The scope of your question describes is an textbook example of security changing based on a property change and that would normally be a marking in a marking set (as Gerold has already answered). Your value of 1 or 2 (or more) would be individually listed as markings and those markings are then attached to your security groups. Changing the value changes the resultant marking that is evaluated which in turn changes the security on the object. The downside is that markings are a domain wide setting and they can become complex to manage for large sets of changing choices. You've only indicated a small part of the problem with no volume or timeline for the changes in your question.
There's also an answer from Sathish about Security Proxies, where your documents point to another object and inherit their security from that object, effectively proxying your security (or parts of it) from something else. You change the security of the single proxy and all objects that point to it are changed. That approach would also need an event handler to change the target object your documents point at when the value changes as well as some data model that allows you to identify which object to point to for each possible value. "if value is 1 point to this thing, if value is 2 point to this other thing etc".
Both approaches are simple and work immediately when the value is changed.
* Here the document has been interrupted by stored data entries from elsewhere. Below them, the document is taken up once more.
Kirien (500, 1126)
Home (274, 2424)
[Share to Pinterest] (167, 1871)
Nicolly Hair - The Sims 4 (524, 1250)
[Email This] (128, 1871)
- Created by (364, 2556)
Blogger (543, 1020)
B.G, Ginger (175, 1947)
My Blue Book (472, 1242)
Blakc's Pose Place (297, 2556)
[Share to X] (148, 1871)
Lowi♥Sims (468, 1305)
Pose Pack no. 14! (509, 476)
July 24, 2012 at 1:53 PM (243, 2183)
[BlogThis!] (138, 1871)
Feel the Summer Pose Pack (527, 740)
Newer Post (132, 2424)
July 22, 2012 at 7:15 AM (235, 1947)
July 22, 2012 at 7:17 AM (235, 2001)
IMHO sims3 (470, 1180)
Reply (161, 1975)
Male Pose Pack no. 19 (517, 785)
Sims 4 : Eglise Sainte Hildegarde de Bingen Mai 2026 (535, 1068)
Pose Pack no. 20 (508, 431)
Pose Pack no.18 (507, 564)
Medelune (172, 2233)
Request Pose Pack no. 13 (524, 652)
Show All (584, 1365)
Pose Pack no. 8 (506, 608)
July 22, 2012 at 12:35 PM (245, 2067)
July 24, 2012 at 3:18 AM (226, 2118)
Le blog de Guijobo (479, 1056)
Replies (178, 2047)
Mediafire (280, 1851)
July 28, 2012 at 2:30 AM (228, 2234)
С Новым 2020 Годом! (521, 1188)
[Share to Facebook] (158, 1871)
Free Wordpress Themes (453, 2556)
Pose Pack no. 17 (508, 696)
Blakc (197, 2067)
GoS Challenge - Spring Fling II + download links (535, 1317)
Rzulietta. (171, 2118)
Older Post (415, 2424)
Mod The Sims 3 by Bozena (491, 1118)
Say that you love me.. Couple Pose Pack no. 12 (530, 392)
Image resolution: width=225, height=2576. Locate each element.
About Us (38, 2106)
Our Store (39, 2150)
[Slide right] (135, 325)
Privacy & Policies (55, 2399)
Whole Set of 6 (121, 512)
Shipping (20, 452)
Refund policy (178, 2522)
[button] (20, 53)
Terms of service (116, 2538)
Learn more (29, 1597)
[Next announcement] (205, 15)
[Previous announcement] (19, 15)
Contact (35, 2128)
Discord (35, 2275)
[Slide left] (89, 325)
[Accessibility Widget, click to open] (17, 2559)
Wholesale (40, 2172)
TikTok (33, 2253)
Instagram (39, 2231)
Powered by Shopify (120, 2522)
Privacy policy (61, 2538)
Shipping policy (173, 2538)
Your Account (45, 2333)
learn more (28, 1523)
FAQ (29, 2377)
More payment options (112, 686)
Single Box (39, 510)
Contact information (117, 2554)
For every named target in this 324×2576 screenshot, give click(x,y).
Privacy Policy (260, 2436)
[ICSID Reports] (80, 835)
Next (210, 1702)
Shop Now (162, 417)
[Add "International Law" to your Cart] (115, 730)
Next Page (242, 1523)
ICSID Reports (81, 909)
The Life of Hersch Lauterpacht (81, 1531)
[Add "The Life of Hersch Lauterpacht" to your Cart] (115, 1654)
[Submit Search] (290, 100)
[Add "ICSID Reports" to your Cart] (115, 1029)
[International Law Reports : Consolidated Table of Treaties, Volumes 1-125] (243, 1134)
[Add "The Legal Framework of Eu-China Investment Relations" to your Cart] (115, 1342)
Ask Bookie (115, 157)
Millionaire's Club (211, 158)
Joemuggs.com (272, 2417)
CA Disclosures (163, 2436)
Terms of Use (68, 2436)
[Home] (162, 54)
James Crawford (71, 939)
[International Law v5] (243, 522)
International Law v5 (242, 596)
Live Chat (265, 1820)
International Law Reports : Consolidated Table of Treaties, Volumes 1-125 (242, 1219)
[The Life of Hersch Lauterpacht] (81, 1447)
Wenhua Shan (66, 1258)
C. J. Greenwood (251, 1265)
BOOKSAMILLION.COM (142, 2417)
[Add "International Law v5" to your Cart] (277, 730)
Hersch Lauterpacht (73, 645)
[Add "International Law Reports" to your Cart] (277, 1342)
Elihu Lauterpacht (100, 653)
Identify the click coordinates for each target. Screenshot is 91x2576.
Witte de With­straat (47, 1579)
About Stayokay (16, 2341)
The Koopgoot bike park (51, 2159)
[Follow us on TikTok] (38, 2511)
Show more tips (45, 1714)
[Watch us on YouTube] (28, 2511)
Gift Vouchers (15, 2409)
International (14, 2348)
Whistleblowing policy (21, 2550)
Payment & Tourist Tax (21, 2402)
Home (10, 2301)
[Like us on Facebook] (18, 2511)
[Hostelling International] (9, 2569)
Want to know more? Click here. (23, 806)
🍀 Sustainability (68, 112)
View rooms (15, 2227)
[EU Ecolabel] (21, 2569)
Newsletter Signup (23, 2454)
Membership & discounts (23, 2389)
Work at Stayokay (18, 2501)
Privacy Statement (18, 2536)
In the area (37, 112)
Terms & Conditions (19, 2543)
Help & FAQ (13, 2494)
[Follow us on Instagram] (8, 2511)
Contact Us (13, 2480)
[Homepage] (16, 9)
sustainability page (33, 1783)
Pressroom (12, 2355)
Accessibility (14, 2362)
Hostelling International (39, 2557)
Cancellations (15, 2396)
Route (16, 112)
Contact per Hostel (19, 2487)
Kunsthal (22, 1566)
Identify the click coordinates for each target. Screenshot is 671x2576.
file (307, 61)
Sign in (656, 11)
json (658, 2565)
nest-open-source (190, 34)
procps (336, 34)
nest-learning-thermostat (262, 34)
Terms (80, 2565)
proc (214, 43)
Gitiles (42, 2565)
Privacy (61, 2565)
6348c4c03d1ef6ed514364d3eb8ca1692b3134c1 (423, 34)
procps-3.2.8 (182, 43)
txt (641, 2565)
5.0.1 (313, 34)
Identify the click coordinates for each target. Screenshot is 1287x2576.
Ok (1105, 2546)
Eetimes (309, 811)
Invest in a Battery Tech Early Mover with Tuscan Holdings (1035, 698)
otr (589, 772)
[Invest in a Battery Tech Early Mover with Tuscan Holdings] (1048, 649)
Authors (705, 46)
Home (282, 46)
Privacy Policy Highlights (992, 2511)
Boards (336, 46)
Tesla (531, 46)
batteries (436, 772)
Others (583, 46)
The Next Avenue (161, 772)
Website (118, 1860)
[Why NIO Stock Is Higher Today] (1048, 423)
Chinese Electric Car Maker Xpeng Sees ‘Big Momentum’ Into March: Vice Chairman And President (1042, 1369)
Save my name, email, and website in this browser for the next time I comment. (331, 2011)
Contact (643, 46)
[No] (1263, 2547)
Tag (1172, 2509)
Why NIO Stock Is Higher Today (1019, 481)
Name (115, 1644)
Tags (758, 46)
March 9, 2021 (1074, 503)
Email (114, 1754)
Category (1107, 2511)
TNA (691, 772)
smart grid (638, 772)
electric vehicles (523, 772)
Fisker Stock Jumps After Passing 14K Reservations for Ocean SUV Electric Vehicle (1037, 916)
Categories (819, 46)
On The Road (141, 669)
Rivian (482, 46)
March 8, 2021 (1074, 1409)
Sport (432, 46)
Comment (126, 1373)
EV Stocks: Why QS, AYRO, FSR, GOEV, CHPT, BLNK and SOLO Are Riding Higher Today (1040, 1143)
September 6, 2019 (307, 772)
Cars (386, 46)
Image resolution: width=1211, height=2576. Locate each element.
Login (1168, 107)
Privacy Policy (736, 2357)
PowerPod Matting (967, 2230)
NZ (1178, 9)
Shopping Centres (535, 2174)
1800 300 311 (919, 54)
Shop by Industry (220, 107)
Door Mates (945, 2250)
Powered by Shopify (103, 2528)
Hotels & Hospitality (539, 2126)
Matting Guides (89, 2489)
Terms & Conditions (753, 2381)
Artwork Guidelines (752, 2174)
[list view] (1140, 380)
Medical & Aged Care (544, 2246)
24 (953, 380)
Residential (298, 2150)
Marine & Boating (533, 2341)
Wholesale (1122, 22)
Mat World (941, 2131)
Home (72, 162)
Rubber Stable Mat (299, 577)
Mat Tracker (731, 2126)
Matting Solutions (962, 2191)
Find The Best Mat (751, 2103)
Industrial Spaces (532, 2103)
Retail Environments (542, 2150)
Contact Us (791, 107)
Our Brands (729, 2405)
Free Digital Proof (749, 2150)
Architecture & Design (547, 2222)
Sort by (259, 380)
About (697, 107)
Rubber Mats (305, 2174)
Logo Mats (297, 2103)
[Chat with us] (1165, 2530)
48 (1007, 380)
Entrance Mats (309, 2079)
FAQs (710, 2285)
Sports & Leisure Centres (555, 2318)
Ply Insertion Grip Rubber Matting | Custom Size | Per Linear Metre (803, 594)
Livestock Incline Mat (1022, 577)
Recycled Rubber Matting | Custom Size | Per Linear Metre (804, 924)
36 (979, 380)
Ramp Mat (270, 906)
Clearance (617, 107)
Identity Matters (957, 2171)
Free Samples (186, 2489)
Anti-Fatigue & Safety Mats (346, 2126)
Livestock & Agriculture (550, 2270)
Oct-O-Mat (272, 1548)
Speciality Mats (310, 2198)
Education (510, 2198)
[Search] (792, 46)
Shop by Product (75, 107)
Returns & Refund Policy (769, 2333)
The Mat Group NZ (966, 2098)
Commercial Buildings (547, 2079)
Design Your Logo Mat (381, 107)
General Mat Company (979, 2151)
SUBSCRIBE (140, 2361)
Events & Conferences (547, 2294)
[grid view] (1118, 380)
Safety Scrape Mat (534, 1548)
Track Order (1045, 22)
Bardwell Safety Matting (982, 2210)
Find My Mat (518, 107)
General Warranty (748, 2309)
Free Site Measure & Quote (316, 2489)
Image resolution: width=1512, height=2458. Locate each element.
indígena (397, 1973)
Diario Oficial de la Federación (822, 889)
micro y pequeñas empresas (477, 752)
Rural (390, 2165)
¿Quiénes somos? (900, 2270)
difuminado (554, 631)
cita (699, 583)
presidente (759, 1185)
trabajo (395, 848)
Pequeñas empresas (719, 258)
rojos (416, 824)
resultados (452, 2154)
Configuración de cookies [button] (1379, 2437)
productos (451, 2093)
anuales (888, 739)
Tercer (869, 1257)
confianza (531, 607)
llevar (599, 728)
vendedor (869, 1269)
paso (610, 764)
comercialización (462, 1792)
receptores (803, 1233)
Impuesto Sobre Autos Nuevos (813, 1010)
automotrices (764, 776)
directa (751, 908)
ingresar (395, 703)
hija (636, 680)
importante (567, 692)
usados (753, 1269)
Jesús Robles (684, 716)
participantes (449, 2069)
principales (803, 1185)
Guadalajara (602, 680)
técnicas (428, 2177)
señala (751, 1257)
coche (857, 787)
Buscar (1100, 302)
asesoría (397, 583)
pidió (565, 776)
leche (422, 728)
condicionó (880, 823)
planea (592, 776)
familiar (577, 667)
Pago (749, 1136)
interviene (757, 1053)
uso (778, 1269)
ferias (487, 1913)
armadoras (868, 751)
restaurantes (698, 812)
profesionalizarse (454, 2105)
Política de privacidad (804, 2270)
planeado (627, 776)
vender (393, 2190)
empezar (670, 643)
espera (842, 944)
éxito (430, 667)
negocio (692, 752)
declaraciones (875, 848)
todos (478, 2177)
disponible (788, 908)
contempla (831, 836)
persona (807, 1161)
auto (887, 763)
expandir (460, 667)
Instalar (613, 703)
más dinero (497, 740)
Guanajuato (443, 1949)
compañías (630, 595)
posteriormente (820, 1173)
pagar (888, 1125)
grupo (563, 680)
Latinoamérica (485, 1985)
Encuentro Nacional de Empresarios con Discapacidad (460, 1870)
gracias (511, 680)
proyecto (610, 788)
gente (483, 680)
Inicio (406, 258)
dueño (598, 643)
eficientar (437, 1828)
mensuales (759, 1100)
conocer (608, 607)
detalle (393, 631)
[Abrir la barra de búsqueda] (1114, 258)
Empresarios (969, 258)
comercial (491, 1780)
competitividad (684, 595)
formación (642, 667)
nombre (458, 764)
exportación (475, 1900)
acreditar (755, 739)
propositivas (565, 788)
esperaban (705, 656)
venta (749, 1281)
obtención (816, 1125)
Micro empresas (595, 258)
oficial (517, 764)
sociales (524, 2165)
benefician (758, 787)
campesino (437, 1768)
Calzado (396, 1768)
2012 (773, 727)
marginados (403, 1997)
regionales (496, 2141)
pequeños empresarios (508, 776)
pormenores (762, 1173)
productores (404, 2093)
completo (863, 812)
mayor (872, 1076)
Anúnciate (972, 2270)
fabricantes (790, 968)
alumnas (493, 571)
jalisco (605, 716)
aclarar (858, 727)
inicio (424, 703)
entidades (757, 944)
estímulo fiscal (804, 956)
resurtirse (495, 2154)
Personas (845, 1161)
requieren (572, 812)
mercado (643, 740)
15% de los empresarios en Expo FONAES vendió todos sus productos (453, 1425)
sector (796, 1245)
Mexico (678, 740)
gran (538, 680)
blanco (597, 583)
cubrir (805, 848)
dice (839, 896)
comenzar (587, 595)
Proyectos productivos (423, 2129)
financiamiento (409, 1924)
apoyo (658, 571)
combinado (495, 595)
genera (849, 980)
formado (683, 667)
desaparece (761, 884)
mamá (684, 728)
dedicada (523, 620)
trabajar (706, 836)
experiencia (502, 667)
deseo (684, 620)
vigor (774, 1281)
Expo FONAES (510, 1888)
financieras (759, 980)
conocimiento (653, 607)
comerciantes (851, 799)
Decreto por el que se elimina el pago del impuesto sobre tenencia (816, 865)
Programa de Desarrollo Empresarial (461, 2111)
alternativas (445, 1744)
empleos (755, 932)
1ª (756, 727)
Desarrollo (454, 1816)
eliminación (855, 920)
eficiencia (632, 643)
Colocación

In both cases you change either the marking security or the proxy security and all objects affected by that approach immediately have different security applied. So one change and everything else changes.
You could also use Roles as they're abstracted security setting that different objects point to. Changing the permissions in a role is more complicated than a marking and probably the same difficulty as a security proxy. There are a lot more concepts involved in a role so they're probably the most complex approach as there are more things you can do beyond what you've asked.
Marking require no code to meet your original question. Roles and security proxies would need some event handler to assign the correct proxy or role when the value is initialised and if the value changed. Markings require a base security model that understands that markings remove permissions if you don't have access, not add to them.
It's unlikely that a single approach works for everything or is sufficient for that one requirement. You may find that some classes of documents work well with Markings, others classes work well with a security proxy and still more need or work well with Roles. You may find that you allocate default security on creation, assign a security proxy or a role to accumulate some additional permissions, use a security policy to apply administrative controls that can't be changed, as well as use a marking to remove visibility based on property values. That's a model I use a lot.
Yes, you are right:
Thanks for your detailed discussion on this topic.